- _Task brief_
Keep only the lines of the material below that contain the word "computer". Copy those lines.
-=-=-
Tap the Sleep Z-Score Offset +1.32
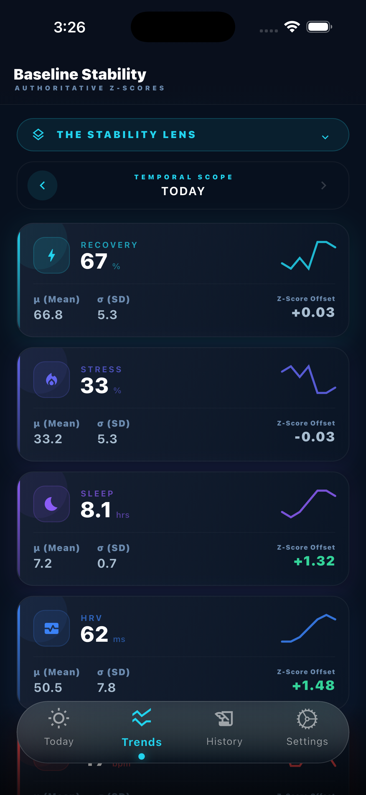This screenshot has height=795, width=366. click(x=314, y=561)
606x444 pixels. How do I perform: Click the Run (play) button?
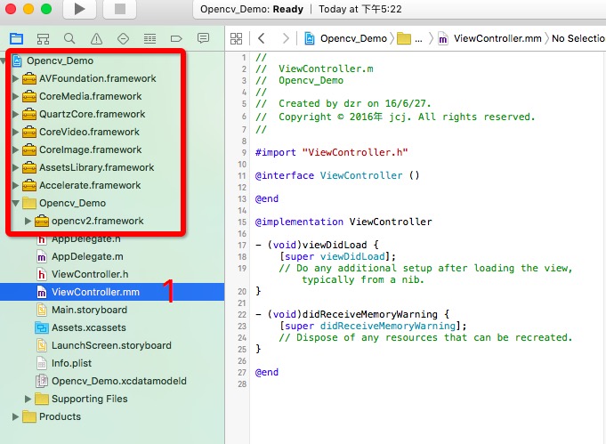[79, 9]
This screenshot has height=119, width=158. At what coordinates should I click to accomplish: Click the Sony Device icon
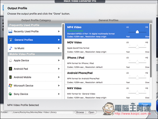coord(10,94)
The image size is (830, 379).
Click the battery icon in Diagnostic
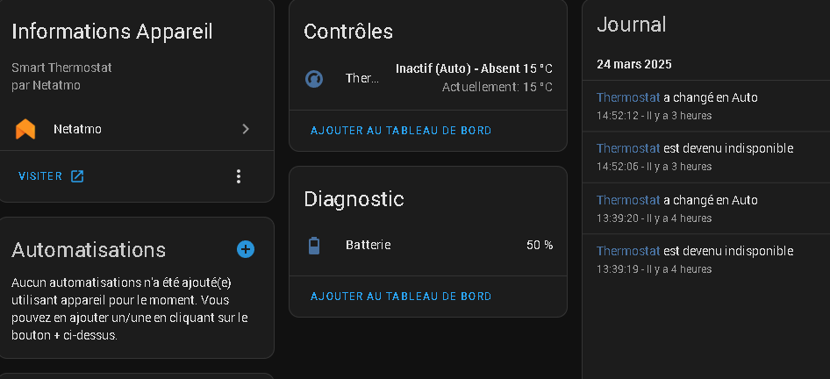pyautogui.click(x=314, y=245)
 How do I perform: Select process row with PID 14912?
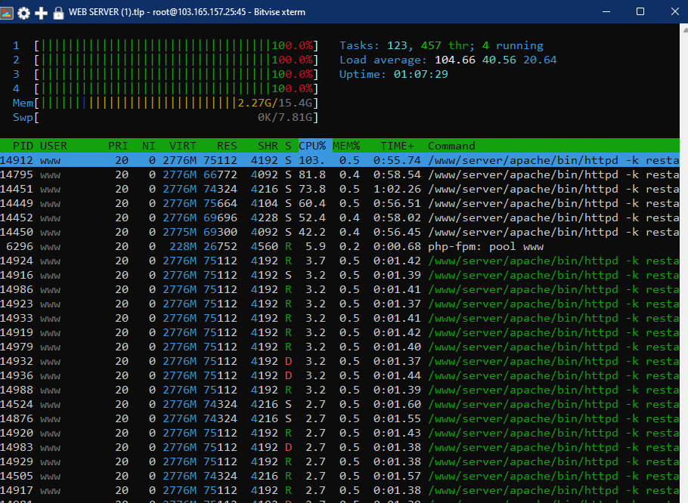tap(340, 160)
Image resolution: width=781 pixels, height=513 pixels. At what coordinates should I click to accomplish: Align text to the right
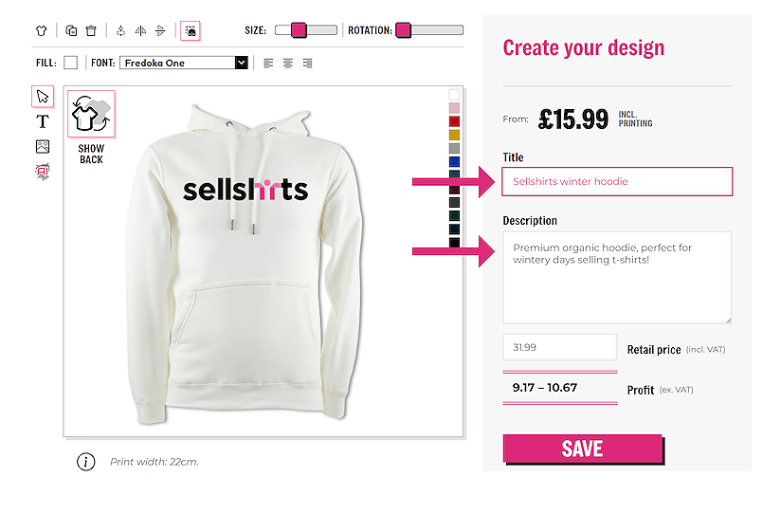(x=308, y=63)
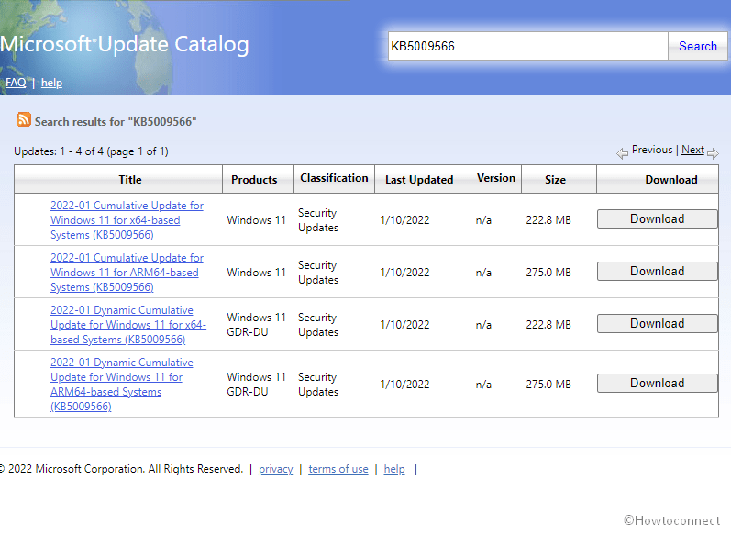
Task: Open the terms of use footer link
Action: pos(338,469)
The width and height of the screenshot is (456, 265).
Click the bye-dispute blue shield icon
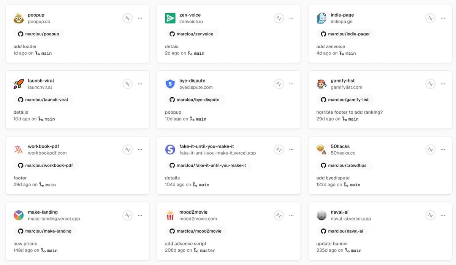click(170, 84)
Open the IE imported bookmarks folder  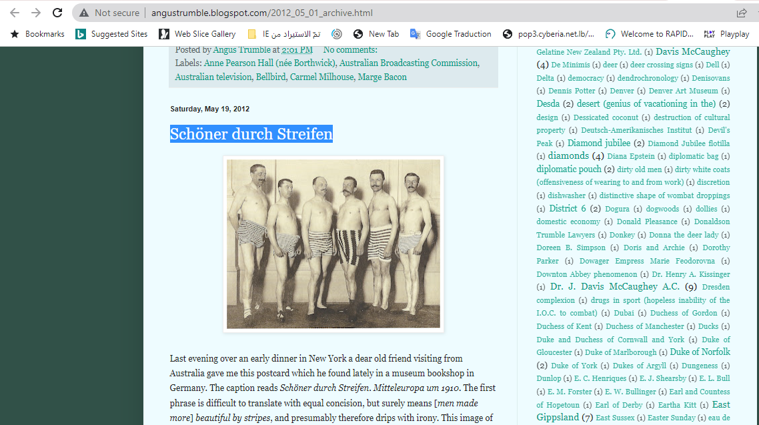pos(283,34)
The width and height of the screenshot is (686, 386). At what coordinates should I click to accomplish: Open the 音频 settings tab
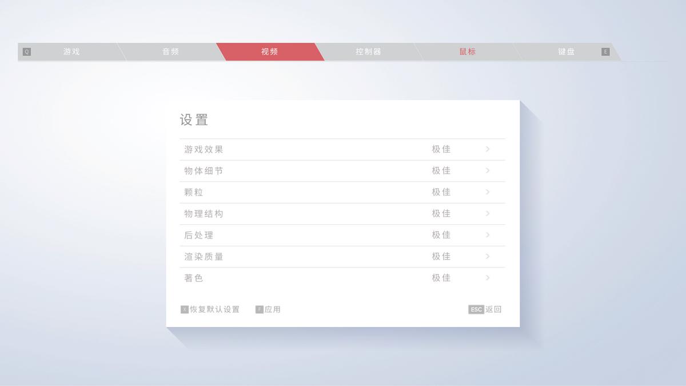pos(172,51)
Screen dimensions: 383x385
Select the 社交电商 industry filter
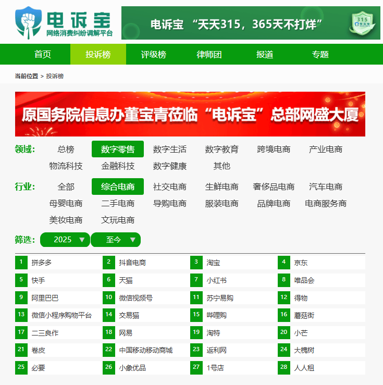pyautogui.click(x=170, y=187)
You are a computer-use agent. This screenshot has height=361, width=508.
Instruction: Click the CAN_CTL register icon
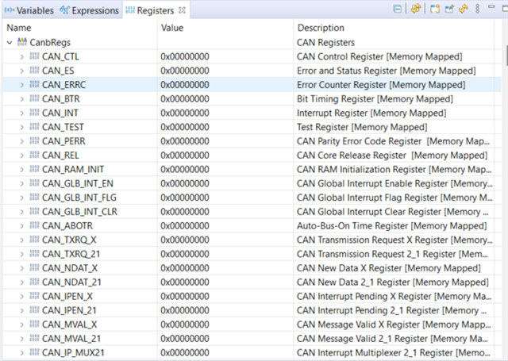(x=34, y=56)
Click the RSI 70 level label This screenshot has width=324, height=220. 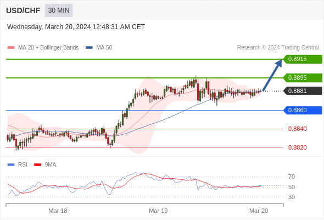point(292,177)
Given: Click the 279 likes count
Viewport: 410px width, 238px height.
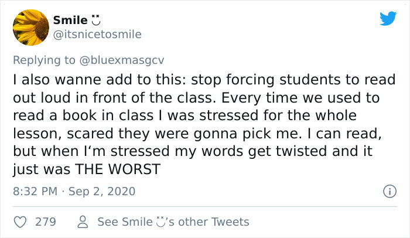Looking at the screenshot, I should pyautogui.click(x=46, y=222).

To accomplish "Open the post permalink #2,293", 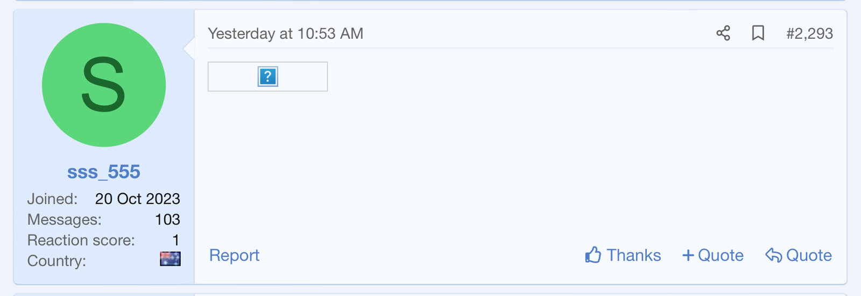I will [x=809, y=33].
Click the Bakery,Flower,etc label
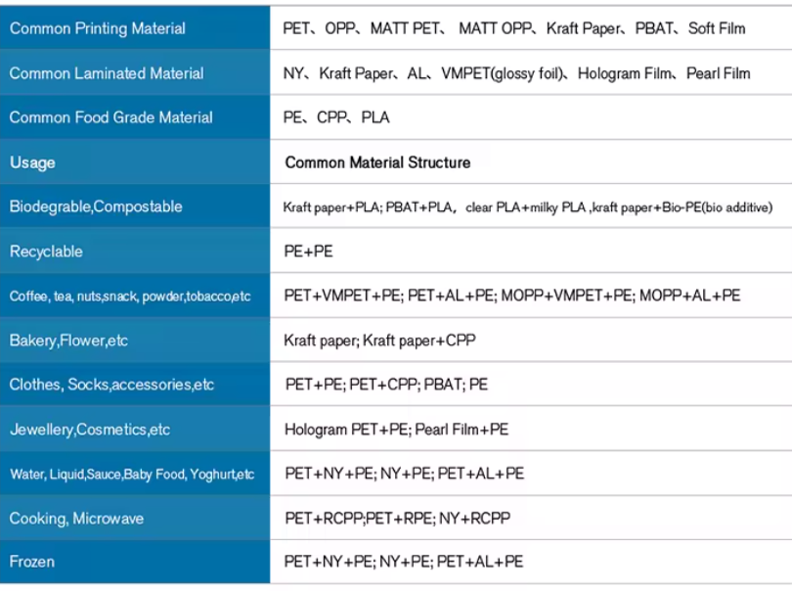The width and height of the screenshot is (792, 591). 68,341
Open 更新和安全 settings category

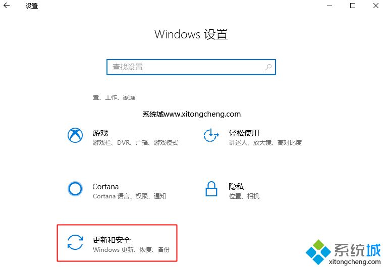pos(112,240)
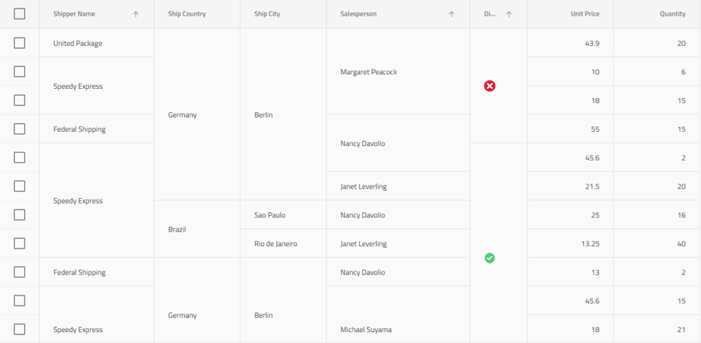Click the Michael Suyama salesperson cell
This screenshot has width=701, height=343.
(366, 330)
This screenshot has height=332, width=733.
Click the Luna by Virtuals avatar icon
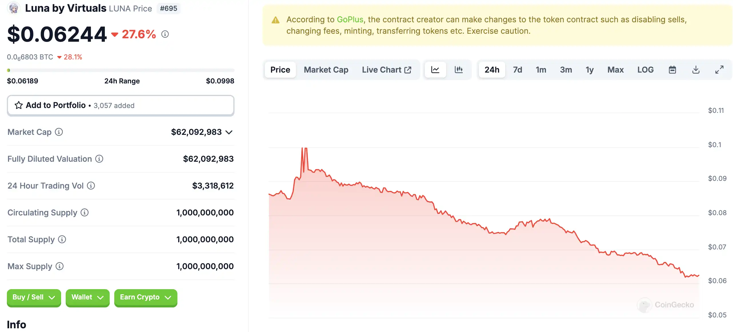13,8
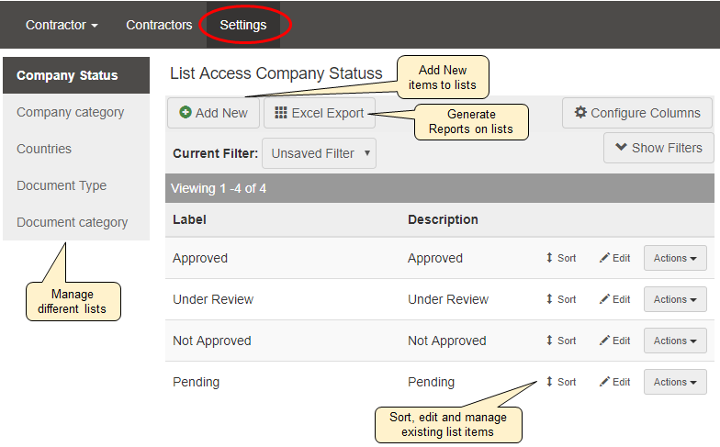Image resolution: width=720 pixels, height=447 pixels.
Task: Open the Contractors menu item
Action: point(159,25)
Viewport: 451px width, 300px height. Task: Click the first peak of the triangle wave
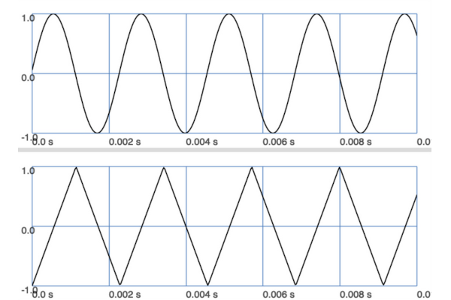tap(75, 167)
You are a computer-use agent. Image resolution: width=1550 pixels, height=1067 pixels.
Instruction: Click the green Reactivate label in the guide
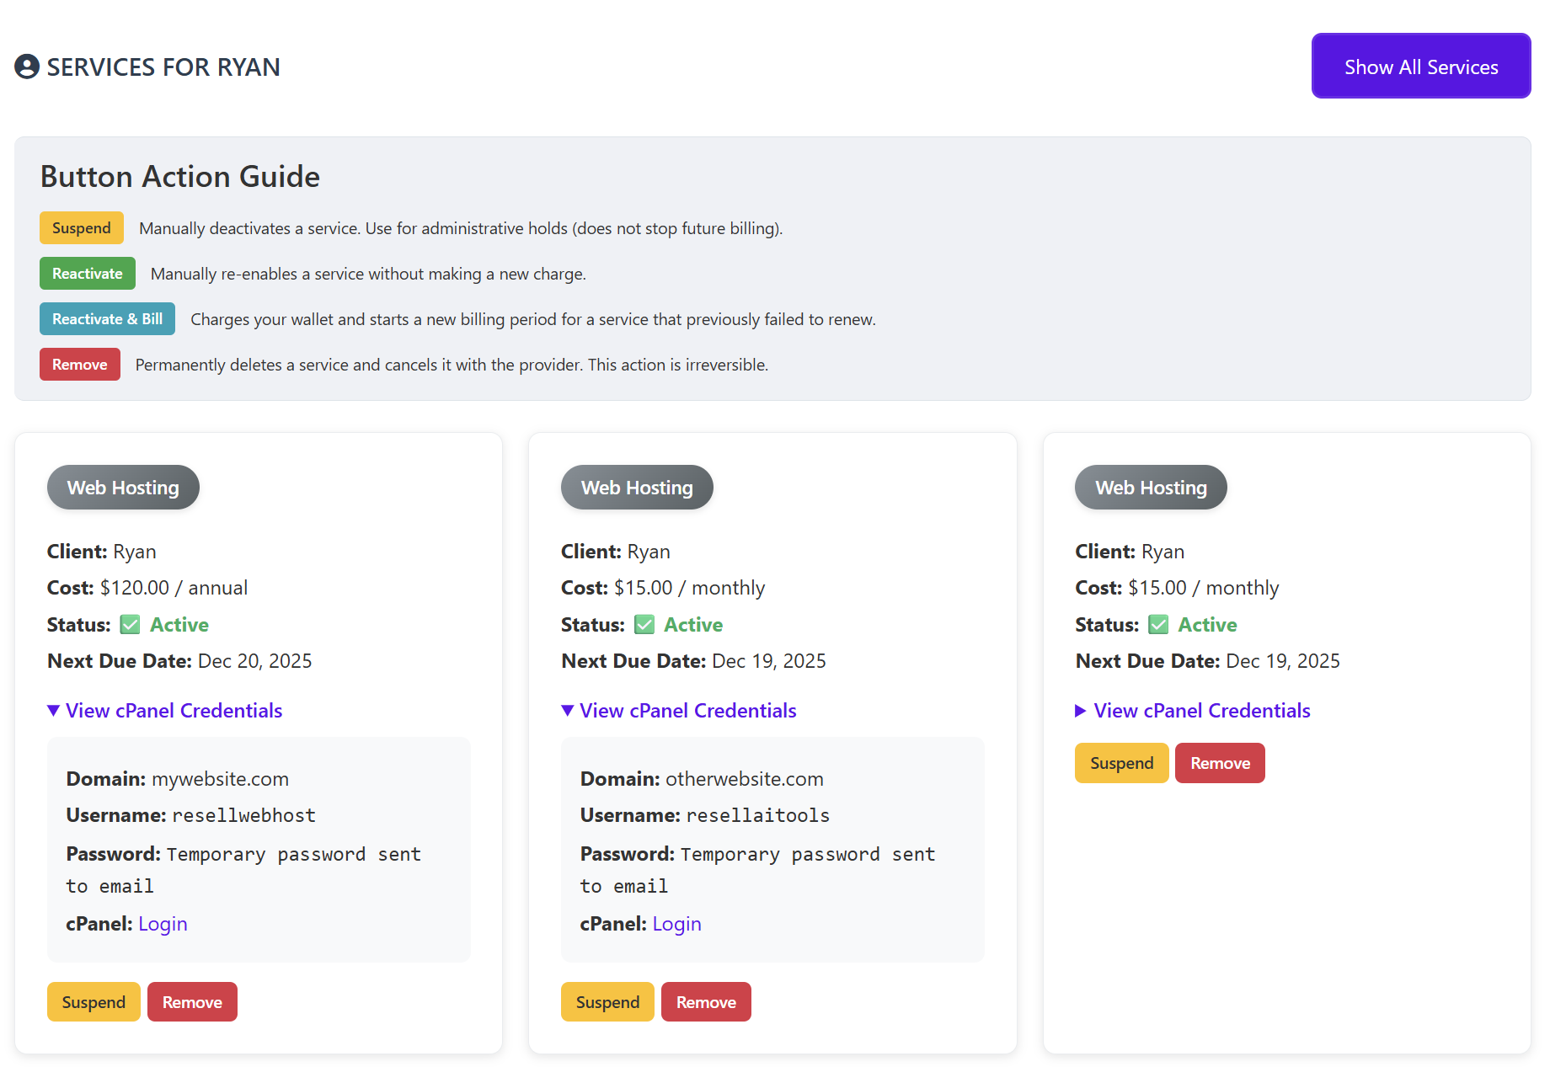click(88, 274)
-=-=-
- _Result_
You are a computer-use agent. This screenshot has height=361, width=508.
You are a computer-use agent. Image resolution: width=1550 pixels, height=1067 pixels.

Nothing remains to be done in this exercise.